Detailed summary of the research programme

The ability of a given genotype to generate different phenotypes in different environments is termed phenotypic plasticity (PP). PP is a universal feature of life, and understanding its molecular basis and evolution is a fundamental goal in biology, with major implications for predicting plant responses to a changing climate and for accelerating plant breeding tailored to specific environments.

Genotypes can differ in their plastic responses to the same environmental cue, and natural populations often harbor genetic variation in the extent of plasticity on which selection can act. Thus, plasticity of a focal trait to an environmental cue is itself a heritable trait. That said, PP is not unlimited, but is associated with costs and constraints. One important source of such constraints are genetic correlations between plastic responses of different traits. The magnitude and shape of plastic responses can be described by the reaction norm that relates the trait values of a given genotype to the values of the environmental cue. Previous work has demonstrated ample variation in PP, including variation in reaction-norm shapes. The molecular mechanisms underlying plasticity to particular cues have been elucidated in detail for a number of traits in reference genotypes. However, we still know very little about the genetic and molecular basis of natural variation in PP, its evolution and the factors that constrain it. In other words, what makes different genotypes respond differently to the same environmental cue?

To address this overarching question, our CRC will tackle the following four common questions across the individual projects:

1. What is the genetic and molecular basis of variation in phenotypic plasticity of key traits to environmental cues in natural populations?
2. How do the genes that influence the reaction norm of a trait act mechanistically, and to what extent are the molecular mechanisms shared across taxa?
3. Are there genetic correlations between the extents of phenotypic plasticity for different focal traits, and if so, what is their molecular basis?
4. Which type of natural selection acts on phenotypic plasticity of a focal trait, and is there evidence for recent positive selection on plasticity?

Plant growth and fitness respond to two major types of environmental factors: conditions and resources. Conditions include biophysical features of a given habitat, such as temperature, while resources are substances or objects, e.g. nutrients, water or space, that plants consume and for which they compete, altering their availability. The different spatiotemporal dynamics of conditions and resources raise the question of whether plants use the same PP strategies when responding to variation in both types of factors. Therefore, we use the distinction between conditions and resources to structure our consortium. Project area A will study plasticity to conditions, while projects in area B will investigate plasticity to resources.

To achieve the above goals, our consortium will integrate genetics, cell and developmental biology, physiology, evolutionary biology, ecology, computational biology and mathematical modeling. As a result, we will obtain a step-change in our understanding of phenotypic plasticity as an evolving trait of critical importance to the fate of plant populations in the face of environmental change.

A conceptual summary of our CRC research program is shown in Figure 1.

Figure 1: Graphical summary of our research programme.
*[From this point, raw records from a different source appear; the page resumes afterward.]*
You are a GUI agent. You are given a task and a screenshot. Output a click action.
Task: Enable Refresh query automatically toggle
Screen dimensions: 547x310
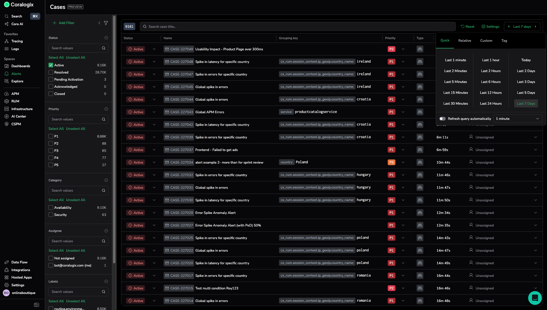443,119
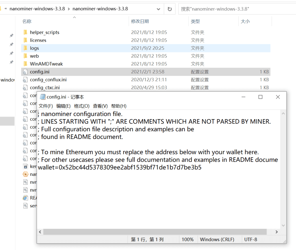
Task: Click the refresh button beside address bar
Action: [x=170, y=9]
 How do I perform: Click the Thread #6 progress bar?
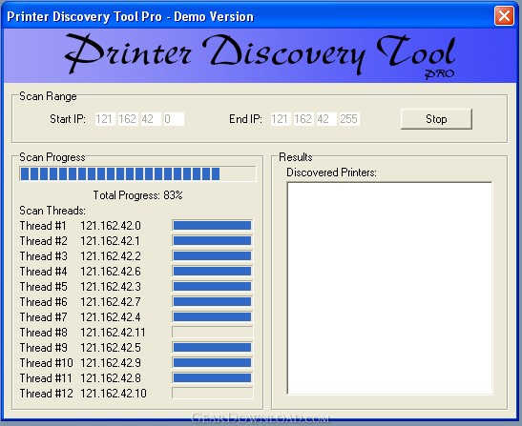(212, 301)
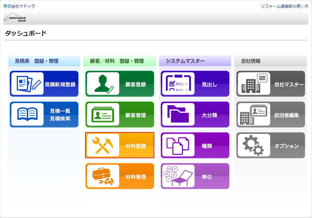Click the 株式会社マドック company link
312x218 pixels.
point(19,6)
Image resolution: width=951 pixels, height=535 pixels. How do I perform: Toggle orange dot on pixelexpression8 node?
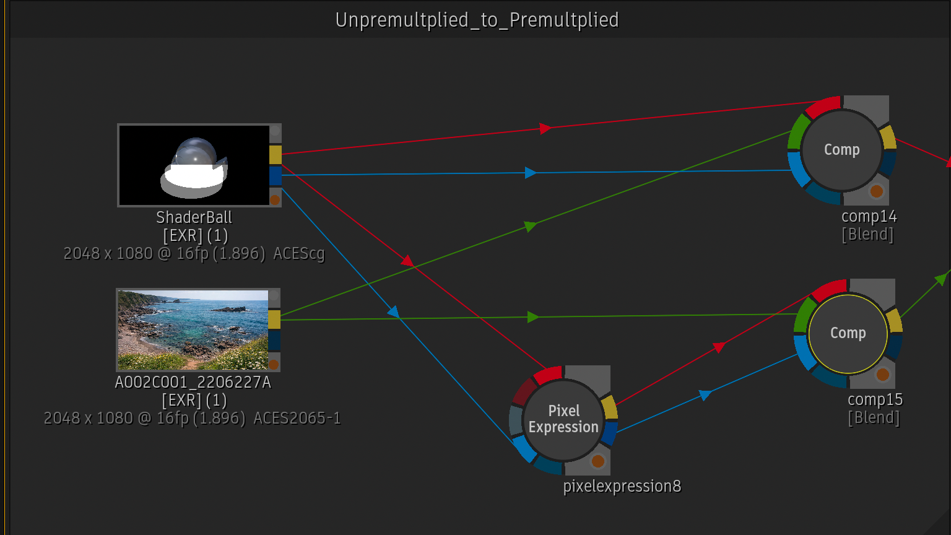(597, 461)
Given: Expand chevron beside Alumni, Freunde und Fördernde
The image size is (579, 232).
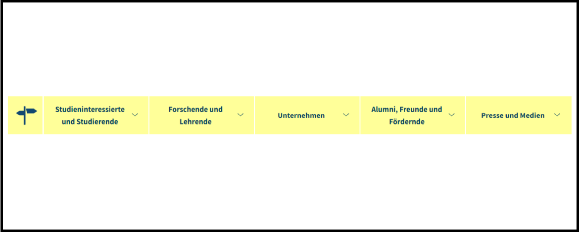Looking at the screenshot, I should (451, 115).
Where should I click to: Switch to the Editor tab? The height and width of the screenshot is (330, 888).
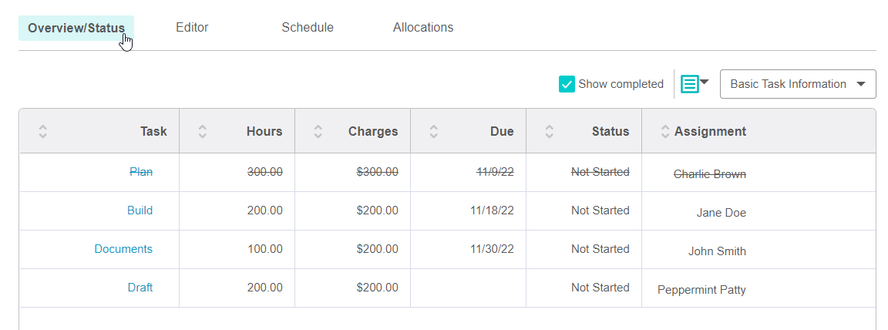point(192,28)
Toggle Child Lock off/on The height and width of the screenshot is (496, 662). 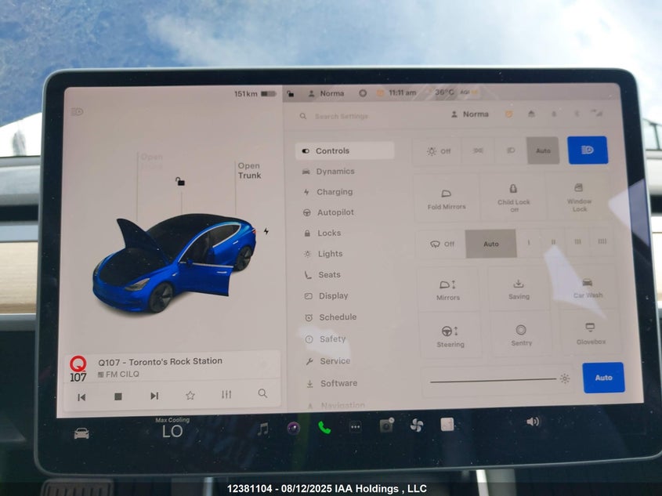[x=513, y=197]
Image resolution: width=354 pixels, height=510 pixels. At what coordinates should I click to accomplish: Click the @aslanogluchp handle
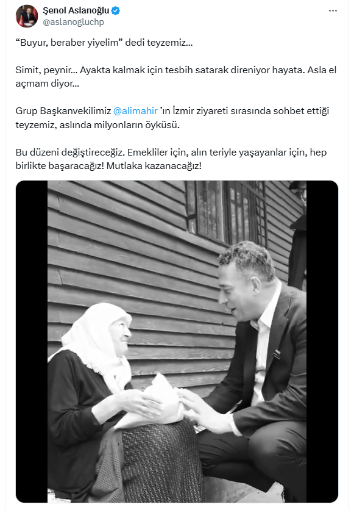pyautogui.click(x=73, y=22)
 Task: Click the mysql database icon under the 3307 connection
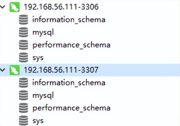point(24,95)
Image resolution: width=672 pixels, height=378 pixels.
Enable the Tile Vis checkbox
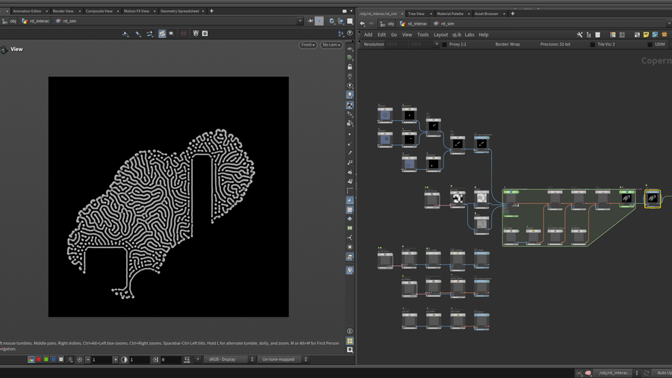(x=592, y=45)
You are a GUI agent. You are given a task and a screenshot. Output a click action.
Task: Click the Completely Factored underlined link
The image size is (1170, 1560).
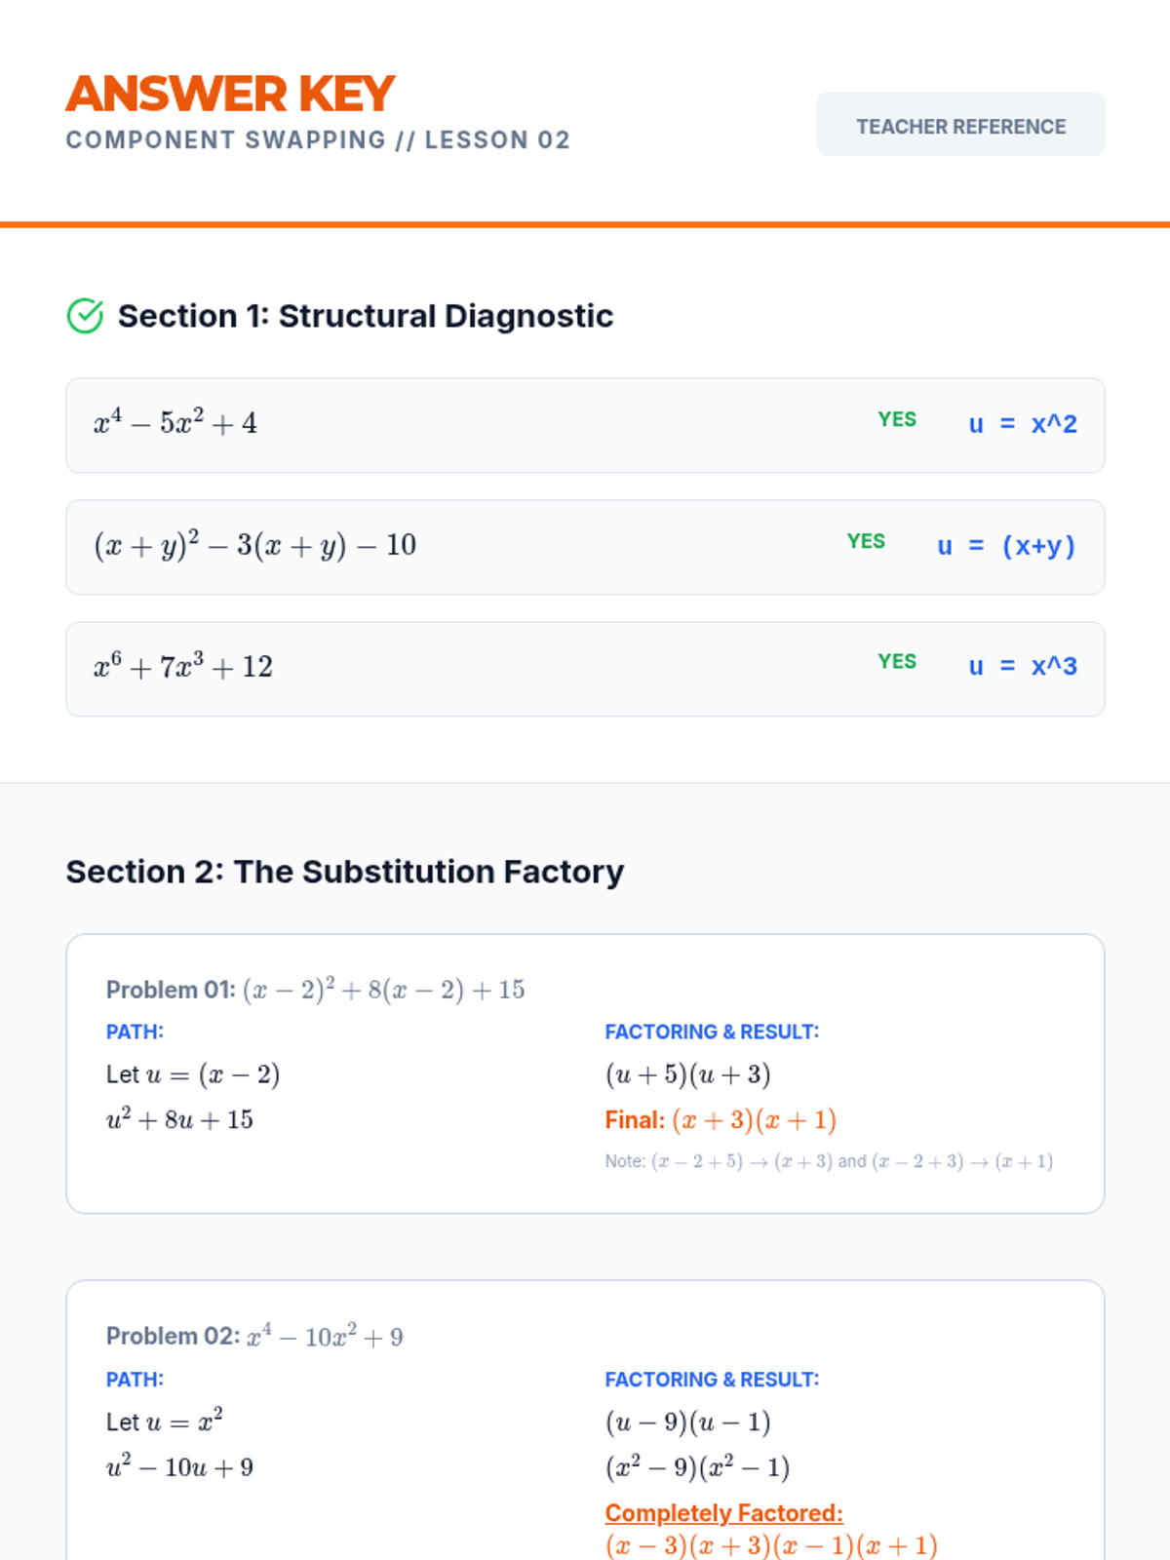click(x=723, y=1513)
Over the course of the three funding periods, work in the scientific projects will exploit genetic variation in phenotypic plasticity (PP) and reaction norms to identify the underlying plasticity genes. This knowledge will in turn be used to address both the basis of PP in molecular networks and mechanisms as well as its  evolution and ecological relevance (boxes in centre). Integrative functions provided by projects A8 and particularly Z2 (green U-shape) will ensure synergies and answers to higher-level questions about phenotypic plasticity.